Revenue in Europe, Middle East, and Africa (EMEA) division bucked the trend with a 10% increase in revenue, or 6% on a currency-neutral basis.

However, the Asia-Pacific and Latin American markets faced downturns of 10% and 15%, respectively, with currency-neutral figures mirroring these declines.

Revenue from Under Armour’s owned and operated stores rose by 1% over the quarter and sales from e-commerce, which represent 31% of the direct-to-consumer segment, declined by 12%.

Under Armour president and CEO Kevin Plank said: “We are pleased our quarterly results met or exceeded our expectations as we drive a bold transformation – sharpening Under Armour into a brand where sports credibility, innovation and style meet operational discipline. Despite ongoing uncertainty, our brand is gaining strength and we’re executing our strategic plan with clarity and confidence.”

Key metrics from Q1 FY26

Gross margin improved slightly by 70 basis points to reach 48.2%, primarily supported by favourable foreign exchange rates, pricing adjustments, and product mix. This was partially offset by an unfavourable channel mix and increased supply chain costs compared to the prior year.

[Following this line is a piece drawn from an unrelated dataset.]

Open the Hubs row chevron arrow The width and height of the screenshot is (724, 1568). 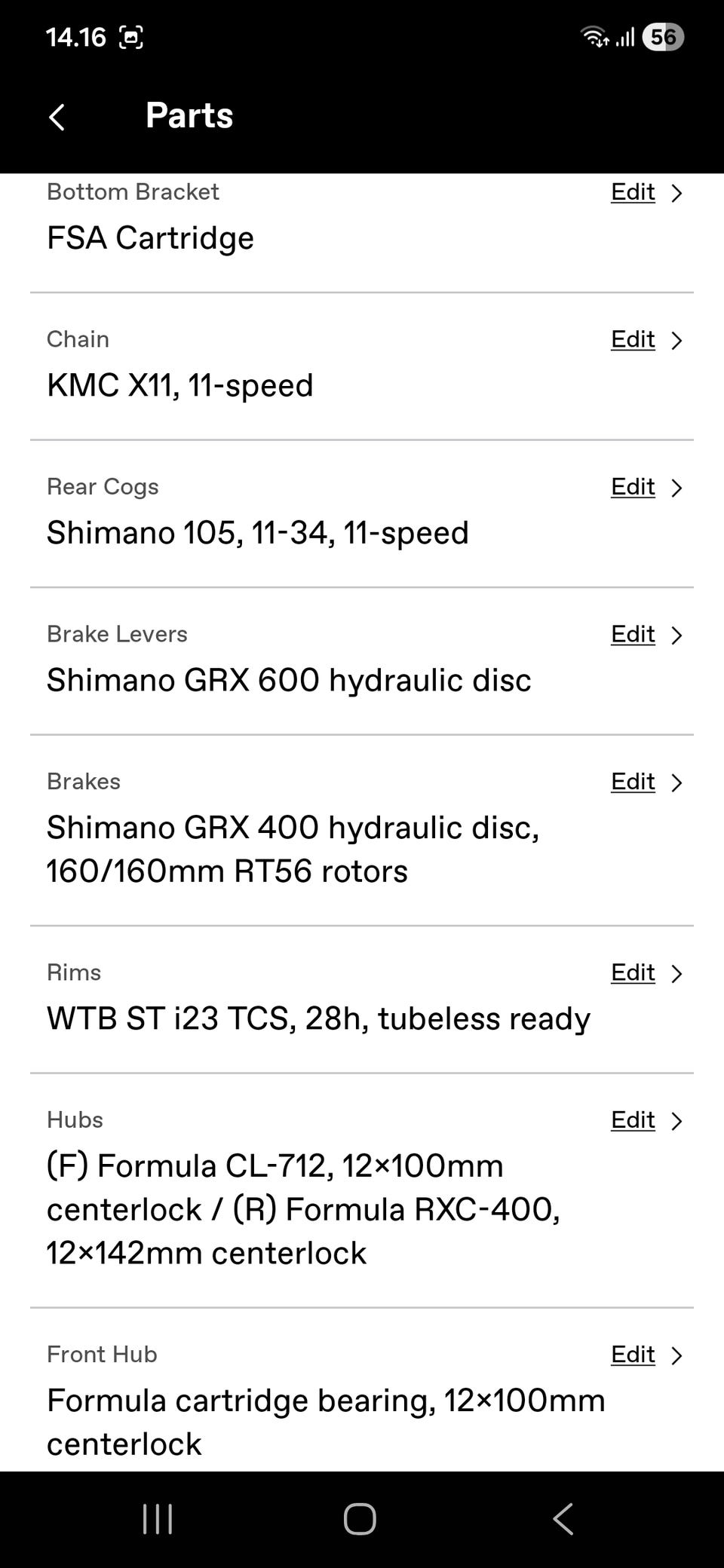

Under Armour’s selling, general, and administrative expenses saw a substantial decrease of 37% to $530m, largely due to significant legal reserve expenses incurred in the previous year. The quarter also included $13m in restructuring charges and $8m in transformation-related SG&A expenses, totalling approximately $21m.

Operating income stood at $3.32m for the quarter. When excluding transformation expenses and restructuring charges, adjusted operating income reached $24m.

Net loss for Q1 FY26 was $2.61m, showing considerable improvement from a net loss of $305.42m in the same period last year.

This translates to diluted loss per share of $0.01 in Q1 FY26.

Outlook

During the second quarter (Q2) of fiscal 2026, Under Armour anticipates revenue decreases across various regions such as North America and Asia-Pacific alongside growth in EMEA.

Gross margin is projected to fall between 340 to 360 basis points due to supply chain challenges and potential tariff impacts.

SG&A expenses are set to rise at a low double-digit percentage rate; however, excluding transformation-related costs from the restructuring plan, an increase is expected at a high-single-digit rate driven by higher marketing investments.

Diluted loss per share is projected between $0.07 and $0.08 for Q2 FY26, with adjusted diluted earnings per share anticipated between $0.01 and $0.02.